§ ТЕКСТ ДЛЯ АНАЛИЗА:
Но самое, на мой взгляд, ужасное – это мнение тех, кто не очень в теме. Откройте комментарии к любому материалу СМИ по тэгу «Седьмая студия» – там же разверзаются врата ада. С горечью понимаешь, что большинство людей настроены агрессивно, заранее уверены в виновности обвиняемых. Иногда полезно полистать эти сообщения, чтобы вернуть себя из «ванильной» реальности.

Такое мнение формируется не только из-за действий суда, но и из-за неосторожных сообщений прессы. Например, когда Соню арестовали, многие написали, что она призналась в халатности. Но ничего подобного не было!

– Да, я читала. Подумала, что она это на эмоциях сказала. 
– Да не на эмоциях. Просто она вообще еще не знала, что происходит и спросила: «Это что же, выходит, я не досмотрела что-то?». Кто-то это подхватил, не разобравшись.

– С материалами дела нужно ознакомиться до 19 апреля… 
– Да, но понятно, что все не успеют. Там более 200 томов. Сначала их изучало наше внезапно потерпевшее Министерство культуры, которое очнулось и осознало, что у него «украли» миллионы. Они же не знали ничего про проект «Платформа» и не были ни на одном мероприятии.

– Вроде нужно спросить у вас про прогнозы, но, судя по всему, это бессмысленно. 
– Ничего хорошего ждать не приходится. По поводу этого дела выдвигалась куча версий, и действительно есть ощущение, что это какая-то планомерная кампания. Вся театральная среда оказалась пусть не под ударом, но под угрозой удара. Думать, что вас это не коснется, прямо скажем, недальновидно. Уйти от катка никому не удастся. Неважно, какая у человека репутация и кто пишет письма в защиту, – закатают и фамилию не спросят.

Многие думали, что после выборов станет легче. Ничего подобного. С чего вдруг? Народ крови хочет. Они не хотят освобождать этих «либералов, извращенцев и гомосексуалистов», которые еще и «государственные деньги сперли». Поэтому не факт, что что-то изменится в лучшую сторону. Может быть, наоборот, будет новая волна реакции.

Будем держаться, потому что человеческий дух – штука сильная. Алексей Малобродский, единственный из всех фигурантов, с июня сидит в СИЗО, но держится несмотря ни на что. Дай бог ему здоровья и терпения. Его не могут сломать, потому что у него четкая позиция: он никого оговаривать не будет. Только за это и можно держаться и, может быть, победить.

§ ЗАДАНИЕ A:
Ответьте по тексту о деле «Седьмой студии» на вопросы:
(i) До какого числа нужно ознакомиться с материалами дела?
(ii) Сколько томов в материалах дела?
(iii) С какого месяца Алексей Малобродский находится в СИЗО?
§ ЗАДАНИЕ B:
Перепишите без изменений фрагмент текста о деле «Седьмой студии» от слов «Многие думали, что» до слов «может быть, победить.» включительно.
Записи взяты из другого источника.

§ ДАННЫЕ ДЛЯ ПРОВЕРКИ:
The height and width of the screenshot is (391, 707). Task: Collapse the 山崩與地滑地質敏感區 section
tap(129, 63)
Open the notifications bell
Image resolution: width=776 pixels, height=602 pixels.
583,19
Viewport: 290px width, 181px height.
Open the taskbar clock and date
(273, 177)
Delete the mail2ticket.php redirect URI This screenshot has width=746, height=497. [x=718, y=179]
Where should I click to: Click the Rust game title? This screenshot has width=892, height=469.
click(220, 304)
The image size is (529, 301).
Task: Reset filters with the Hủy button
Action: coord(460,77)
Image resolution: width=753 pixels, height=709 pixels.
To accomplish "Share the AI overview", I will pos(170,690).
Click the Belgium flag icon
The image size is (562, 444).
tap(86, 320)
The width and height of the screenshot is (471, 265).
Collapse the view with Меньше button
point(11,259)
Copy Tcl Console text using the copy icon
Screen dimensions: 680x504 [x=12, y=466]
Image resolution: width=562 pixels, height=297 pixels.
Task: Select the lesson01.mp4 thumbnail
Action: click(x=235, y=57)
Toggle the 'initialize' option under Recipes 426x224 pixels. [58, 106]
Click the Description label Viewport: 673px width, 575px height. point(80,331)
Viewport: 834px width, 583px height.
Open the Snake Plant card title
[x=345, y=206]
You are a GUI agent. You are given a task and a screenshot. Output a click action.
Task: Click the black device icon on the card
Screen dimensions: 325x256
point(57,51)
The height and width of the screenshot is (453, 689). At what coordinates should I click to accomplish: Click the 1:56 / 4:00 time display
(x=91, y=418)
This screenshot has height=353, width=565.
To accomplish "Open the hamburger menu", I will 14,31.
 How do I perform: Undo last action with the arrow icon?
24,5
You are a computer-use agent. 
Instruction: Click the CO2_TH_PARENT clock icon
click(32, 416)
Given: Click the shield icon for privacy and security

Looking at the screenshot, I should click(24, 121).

§ ОТВЕТ A:
(i) До 19 апреля.
(ii) Более 200 томов.
(iii) С июня.

§ ОТВЕТ B:
Многие думали, что после выборов станет легче. Ничего подобного. С чего вдруг? Народ крови хочет. Они не хотят освобождать этих «либералов, извращенцев и гомосексуалистов», которые еще и «государственные деньги сперли». Поэтому не факт, что что-то изменится в лучшую сторону. Может быть, наоборот, будет новая волна реакции.

Будем держаться, потому что человеческий дух – штука сильная. Алексей Малобродский, единственный из всех фигурантов, с июня сидит в СИЗО, но держится несмотря ни на что. Дай бог ему здоровья и терпения. Его не могут сломать, потому что у него четкая позиция: он никого оговаривать не будет. Только за это и можно держаться и, может быть, победить.